O Instituto Pólis é uma ONG (Organização Não Governamental) de atuação nacional e internacional. Fundado em 1987, o Pólis atua na construção de cidades justas, sustentáveis e democráticas, por meio de pesquisas, assessoria e formação que resultem em mais políticas públicas e no avanço do desenvolvimento local.

Saúde das mulheres negras e perfil da juventude brasileira são refletidos em formação

Cidadania Cultural, Juventudes, Cineclube e Mídias, Formação, Democracia e Participação, Convivência e Paz
13 de Abril de 2015

No dia 09 de março, dando continuidade à formação teórica do eixo de Políticas Públicas de Cultura, Juventudes e Território, os/as jovens monitores/as culturais do Programa Jovem Monitor/a Cultural (PJMC) desenvolvido pelo Instituto Pólis participaram de duas rodas de conversa sobre a construção da saúde da mulher e a participação política e acesso da juventude à cultura, lazer e meios de informação e comunicação.

Em comemoração ao Dia Internacional da Mulher, as integrantes da Capulanas Cia. de Arte Negra, Adriana Paixão, Débora Marçal, Flávia Rosa e Priscila Preta Obaci, estiveram presentes no período da manhã trazendo as experiências sobre o processo de criação do grupo.

Foi exibido o documentário “Sangoma”, que reflete sobre as diversas violências sofridas pelas mulheres negras, assim como suas estratégias de libertação, tendo como base espetáculo homônimo. Após a exibição foi discutida a temática a partir das perguntas, observações e comentários dos/as jovens monitores/as.

“O documentário faz parte da pesquisa para a peça ‘Sangoma’. Nesse material, coletamos depoimentos e tentamos mostrar o quanto anda a questão da saúde nas instituições públicas e o quanto o processo racismo adoece o físico, o emocional, o psicológico e o espiritual da população negra”, conta Adriana Paixão.

Para Priscila Preta Obaci, é difícil produzir arte e cultura negra em uma sociedade que, segundo ela, vive um “grande boom” de intolerância religiosa. “A intolerância religiosa é mais um dos mecanismos do racismo, de demonizar nossas formas de manifestar a nossa fé. Isso se reflete em nossas práticas artísticas”.

Agenda Juventude Brasil

Já no período da tarde os/as jovens participaram de outra roda de conversa a partir dos dados da Pesquisa Agenda Juventude Brasil apresentados por Anna Luiza Salles Souto, coordenadora de Juventudes do Instituto Pólis.
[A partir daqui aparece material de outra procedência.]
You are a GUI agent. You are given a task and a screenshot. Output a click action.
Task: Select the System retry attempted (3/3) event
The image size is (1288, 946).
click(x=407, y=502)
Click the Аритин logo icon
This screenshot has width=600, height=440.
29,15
A pesquisa, iniciativa da Secretaria Nacional de Juventude (SNJ), foi realizada em 2013 e revela o perfil da juventude no que toca a cor/raça, religiosidade, escolaridade, percepção sobre a participação política, uso do tempo livre, etc.

De acordo com a pesquisa, no que concerne à distribuição por local de moradia, 85% dos/as jovens moram na área urbana e 15% na rural. Sobre atividades de lazer e entretenimento aos finais de semana, 19% dos moradores/as das capitais e 9% do interior se dedicam a atividades culturais. Ainda sobre essa questão, 50% das mulheres e 39% dos homens têm por hábito realizar atividades dentro de casa nos finais de semana.

Também foram discutidos os motivos que fazem com que os jovens de hoje se sintam mais capazes de transformar o mundo do que há 10 anos. Dentre as hipóteses estão o aumento das políticas públicas para a juventude, o acesso aos meios de informação e o estímulo à experimentação. Um dos dados da pesquisa apontou que 54% dos/as jovens acham a política muito importante. Para Anna Luiza, o encontro serviu para ouvir os/as jovens sobre os dados apresentados. “A ideia dessa oficina não foi trazer dados com uma leitura pronta e apresentar o olhar dos especialistas, mas trazer os dados brutos e debater sobre eles. Os monitores são a nova geração, a pesquisa fala sobre eles e com eles. Muitas vezes ao se apresentar pesquisas sobre a juventude, pouco se pede a opinião dos jovens a respeito dos dados que falam da sua geração. Quisemos romper com isso e abrir espaço para eles fazerem a leitura dos resultados dessa pesquisa”.